La Dame du Lac, Marmion, le Lord des Iles, la Jolie Fille de Perth, les Puritains d’Ecosse, Ivanhoé, Quentin Durward, qui ne sait par cœur tous ces noms ? C’est chez Walter Scott que nous avons appris l’histoire. Et cependant est-ce de l’histoire ? Toutes ces peintures d’un passé lointain sont fausses. Les costumes, les paysages, les dehors sont seuls exacts ; actions, discours, sentimens, tout le reste est civilisé, embelli, arrangé à la moderne. On pouvait s’en douter en regardant le caractère et la vie de l’auteur, car que veut-il et que demandent ces hôtes empressés à l’écouter ? Est-ce un amateur de la vérité pure, telle qu’elle est, atroce et sale, un curieux naturaliste, indifférent à l’applaudissement de ses contemporains, uniquement attaché à constater les transformations de la nature vivante ? En aucune façon. Il est dans l’histoire comme dans son château d’Abbotsford, occupé à disposer des points de vue et des salles gothiques.
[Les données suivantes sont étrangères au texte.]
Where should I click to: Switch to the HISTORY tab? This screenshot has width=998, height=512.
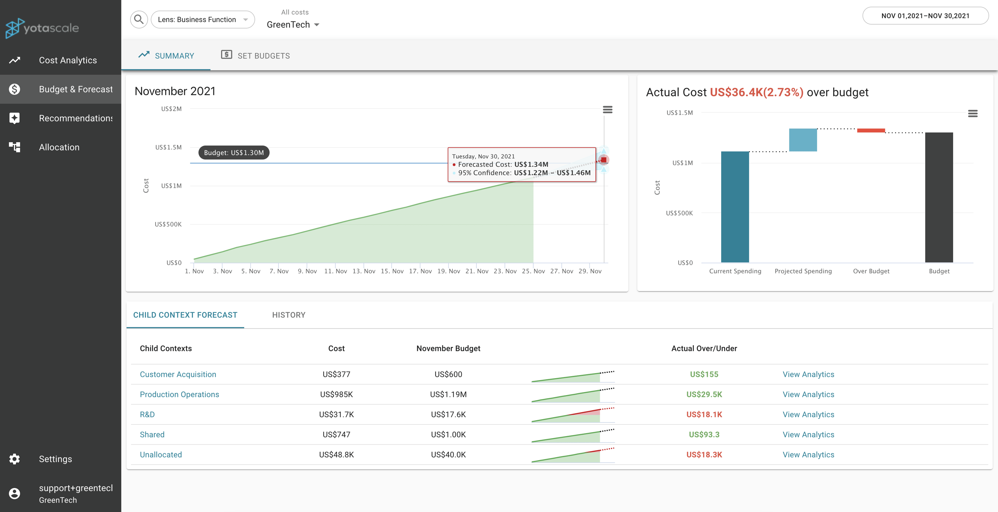click(x=289, y=315)
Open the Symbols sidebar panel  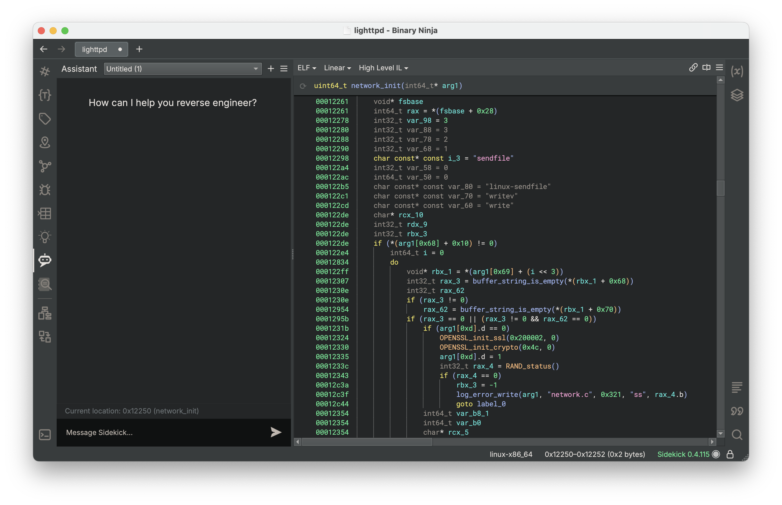pos(45,71)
La lune fera bien là-bas entre les tourelles ; voilà une cuirasse heureusement placée, le jet de lumière qu’elle renvoie est agréable à voir sur les vieilles tentures ; si l’on tirait de la garde-robe

  1. Sa bibliothèque et sa collection furent estimées 10,000 liv. sterl.
  2. Je suis obligé de traduire ici par des équivalens.
  3. « Aujourd’hui environ cent cinquante anecdotes ! » écrit le capitaine Basil Hall, son hôte.